Perhaps blurring the lines is a benefit. Perhaps it creates a Unity of Humankind. There are those who would tell you that a Unity of Humankind is exactly what we’ve always been hoping for. After all, the second paragraph of Alénu does tell us that “all flesh and blood will call in [God’s] name.” Well, it’s a nice story, but it doesn’t account for our differences — our beautiful differences. The world is a wonderful place because each person has his/her own voice. Does that principle not extend to cultural groups? Frankly, other faith groups don’t go around singing Jewish music. Maybe they sing a piece or two in choral settings; but not often in worship. And how would we feel if they did?

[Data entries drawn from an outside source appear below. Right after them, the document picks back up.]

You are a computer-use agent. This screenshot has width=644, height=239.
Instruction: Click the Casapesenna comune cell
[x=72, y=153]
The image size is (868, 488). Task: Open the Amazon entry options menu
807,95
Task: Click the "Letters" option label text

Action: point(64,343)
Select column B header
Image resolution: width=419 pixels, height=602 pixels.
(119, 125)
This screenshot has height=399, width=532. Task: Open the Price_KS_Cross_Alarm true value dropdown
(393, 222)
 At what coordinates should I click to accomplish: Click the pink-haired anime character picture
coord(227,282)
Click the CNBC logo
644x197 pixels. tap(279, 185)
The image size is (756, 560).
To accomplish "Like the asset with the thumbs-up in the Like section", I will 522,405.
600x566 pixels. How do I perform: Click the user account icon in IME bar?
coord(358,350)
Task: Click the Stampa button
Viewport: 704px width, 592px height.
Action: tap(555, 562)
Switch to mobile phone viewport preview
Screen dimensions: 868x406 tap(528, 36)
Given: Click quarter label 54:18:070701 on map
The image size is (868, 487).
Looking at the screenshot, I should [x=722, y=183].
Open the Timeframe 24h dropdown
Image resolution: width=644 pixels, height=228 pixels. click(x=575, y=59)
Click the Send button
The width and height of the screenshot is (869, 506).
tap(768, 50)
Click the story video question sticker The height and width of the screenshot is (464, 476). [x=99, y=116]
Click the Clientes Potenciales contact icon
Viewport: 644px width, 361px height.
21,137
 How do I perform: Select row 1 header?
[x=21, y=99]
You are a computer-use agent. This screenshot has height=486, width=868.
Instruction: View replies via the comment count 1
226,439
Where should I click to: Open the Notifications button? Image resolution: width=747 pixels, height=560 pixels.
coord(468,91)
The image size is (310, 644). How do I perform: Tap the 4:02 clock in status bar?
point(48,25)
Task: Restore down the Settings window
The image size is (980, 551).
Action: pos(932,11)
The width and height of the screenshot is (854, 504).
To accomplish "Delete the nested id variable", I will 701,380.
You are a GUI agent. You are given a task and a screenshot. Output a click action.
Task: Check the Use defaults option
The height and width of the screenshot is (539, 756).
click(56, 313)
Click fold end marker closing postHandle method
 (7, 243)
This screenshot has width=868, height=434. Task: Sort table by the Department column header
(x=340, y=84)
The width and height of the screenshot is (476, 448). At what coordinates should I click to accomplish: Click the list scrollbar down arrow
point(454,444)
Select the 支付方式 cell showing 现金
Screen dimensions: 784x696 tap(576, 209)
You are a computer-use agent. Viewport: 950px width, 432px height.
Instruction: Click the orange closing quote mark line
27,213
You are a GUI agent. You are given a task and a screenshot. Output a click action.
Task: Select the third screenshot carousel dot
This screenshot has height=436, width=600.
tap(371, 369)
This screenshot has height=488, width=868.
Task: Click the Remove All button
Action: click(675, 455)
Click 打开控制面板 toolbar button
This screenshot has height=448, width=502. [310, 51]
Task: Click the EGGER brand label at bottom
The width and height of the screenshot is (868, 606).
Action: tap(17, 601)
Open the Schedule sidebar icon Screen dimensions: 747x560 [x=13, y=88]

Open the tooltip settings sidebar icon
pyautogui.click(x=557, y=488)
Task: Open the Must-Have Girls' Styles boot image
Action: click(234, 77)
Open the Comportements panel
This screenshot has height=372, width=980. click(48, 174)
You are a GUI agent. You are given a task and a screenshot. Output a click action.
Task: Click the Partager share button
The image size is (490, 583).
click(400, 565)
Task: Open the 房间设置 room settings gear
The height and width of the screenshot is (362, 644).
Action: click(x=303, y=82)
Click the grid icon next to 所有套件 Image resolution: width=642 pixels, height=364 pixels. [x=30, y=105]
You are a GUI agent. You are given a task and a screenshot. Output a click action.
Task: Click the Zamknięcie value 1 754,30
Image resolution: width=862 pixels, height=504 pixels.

Yes, we know historically there was cross-sharing when it came to musical traditions. Melodies from the synagogue made their way into the church service, while secular and some church melodies made their way into the synagogue. (For more on this, see Eric Werner’s The Sacred Bridge.) I don’t know — this feels different. William Sharlin talks about active assimilation versus passive assimilation of music: in “active assimilation” (which he discourages), outside music traditions are forced into Jewish worship, while “passive assimilation” allows them to permeate the borders of the music tradition with out being obtrusive. This doesn’t feel like borrowing and repurposing; it feels like stealing.
Then again, as one of my mentors once said, “Who am I to prevent anyone from being exposed to this music?”
So we hang in the balance. In a place that doesn’t insist on a prerequisite knowledge of Hebrew, how do I introduce more Jewish songs into the ethos? Can I leave a uniquely Jewish thumbprint? Can I insist on musical seclusion? Well, probably not. Definitely what to think about as we near the start of the camping season.
Suggestions?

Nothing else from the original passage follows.